The estate descended in the Halford family to the 7th Baronet, Sir Charles Halford, who died in 1780. His widow continued to live at the house until her own death in 1814, during which time the Grand Union Canal was built through the estate. The property then passed to Sir Henry Halford, 1st Baronet the king's physician who had been made a Baronet in his own right and was later to be the President of the Royal College of Physicians for many years. Born Henry Vaughan, he had changed his name to Halford in 1809 when made Baronet in anticipation of the inheritance. Sir Henry made several improvements to the park, rerouting a road and creating a lake. It subsequently passed to his son, Sir Henry Halford, 2nd Baronet, the MP for Leicestershire South and the latter's son, Sir Henry St. John Halford, 3rd Baronet and Chairman of Leicestershire County Council.

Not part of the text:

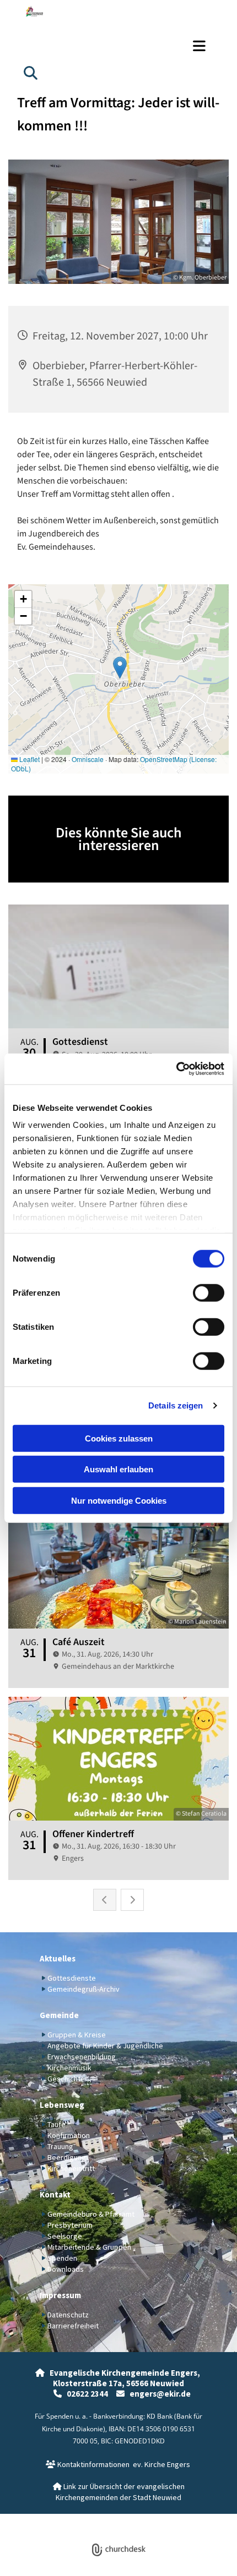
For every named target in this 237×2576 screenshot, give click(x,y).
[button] (118, 46)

The last Sir Henry was very interested in the development of the rifle and had a shooting range installed at the park, where working with William Ellis Metford he made some significant developments in rifling and bullet design. On his death he left the Hall to his friend and rifle development collaborator, Thomas Fremantle, 3rd Baron Cottesloe. During the First World War the Hall was used as a hospital. The hall passed to John Fremantle, 4th Baron Cottesloe and during the Second World War was used as a refuge for Lutheran priests, one of whom stayed on after the war and ran, together with the 4th Baron's wife Lisbet, the International Christian Centre for Friendship and Service until 1958. It was then given to Lord Fremantle's daughter, Ann, who had married Timothy Brooks, and the couple renovated and modernised the house, converting part of it into apartments.

Timothy Brooks served as High Sheriff of the county in 1979, Lord Lieutenant from 1989 to 2003 and was subsequently knighted. Sir Timothy's son Richard was also High Sheriff in 2012.